▸ Data to use:

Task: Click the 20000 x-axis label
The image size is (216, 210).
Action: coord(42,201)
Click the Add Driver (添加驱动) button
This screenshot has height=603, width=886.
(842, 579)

▸ What needs to be done: All the entries above need to be reproduced exactly.

▸ Response area:
Task: Click the 20000 x-axis label
The image size is (216, 210).
Action: coord(42,201)
Click the Add Driver (添加驱动) button
This screenshot has height=603, width=886.
(842, 579)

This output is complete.